Stress Incontinence: Among Other Concerns for Women

Does coughing, sneezing, or laughing too much cause you to leak urine? You might be experiencing a urinary problem which is the most common form of incontinence in women. Incontinence is defined as an involuntary loss of urine that is enough to cause a social or hygiene concern. Urine is produced by the kidneys and collected in the bladder, which expands like a balloon as the volume increases. When full, the bladder empties itself by releasing the urine via the urethra. Most people need to pass water every three to four hours during the day and up to once or twice in the night. For normal urination, the muscular wall of the bladder has to contract at the same time as a valve mechanism at the outlet of the bladder relaxes.

However, urine tends to leak most when one coughs, during intense laughter, or when doing exercise such as jumping or running. In these kinds of situations, there is a sudden extra pressure within the abdomen and on the bladder. Urine leaks because the pelvic floor muscles and urethra cannot withstand the extra pressure. The incontinence develops because the pelvic floor muscles are weakened, reducing the person’s ability to hold the urine and prevent the leak. Stress incontinence is when urine leaks when there is a sudden extra pressure or “stress” on the bladder.
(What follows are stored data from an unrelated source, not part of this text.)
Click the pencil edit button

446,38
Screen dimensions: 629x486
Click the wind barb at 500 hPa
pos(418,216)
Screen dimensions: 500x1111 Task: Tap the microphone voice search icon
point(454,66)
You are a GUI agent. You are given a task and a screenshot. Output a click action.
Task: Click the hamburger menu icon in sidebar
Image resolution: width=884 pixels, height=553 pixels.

Stress incontinence is common in women who have had children and those who are overweight and obese. It is also more common with increasing age as the muscles become weaker, particularly after the menopause. Women experience incontinence two times more often than men. Pregnancy and childbirth, menopause, and the structure of the female urinary tract account for this difference. Stress incontinence can worsen during the week before a woman’s menstrual period. During that time, low estrogen levels might lead to lower muscular pressure around the urethra, increasing chances of leakage. The incidence of stress incontinence increases following menopause. By the age of 75, at least 16% of women experience some incontinence, but younger women can also be affected.

If a woman experiences stress incontinence, she may feel embarrassed and distressed by the condition. It often disrupts work, social activities, interpersonal relationships, and even sexual relations. But stress incontinence is a preventable disorder. Healthy lifestyle choices that may reduce the risk or lessen complications of the disorder include a regular exercise routine, weight management, and limited consumption of caffeine and alcohol.
The main treatment which often works well is to do exercises to strengthen the pelvic floor muscles. Pelvic floor exercises may include the use of incontinence-control devices as directed by a physician. In some cases medication may help in addition to exercises if exercises alone do not work. Surgery may also be recommended in order to tighten or support the bladder outlet. Following a doctor’s advice is important for managing overactive bladder. Talk to a doctor if the symptoms of stress incontinence interfere with the activities of daily living, such as work, interpersonal relationships, social life and general well-being.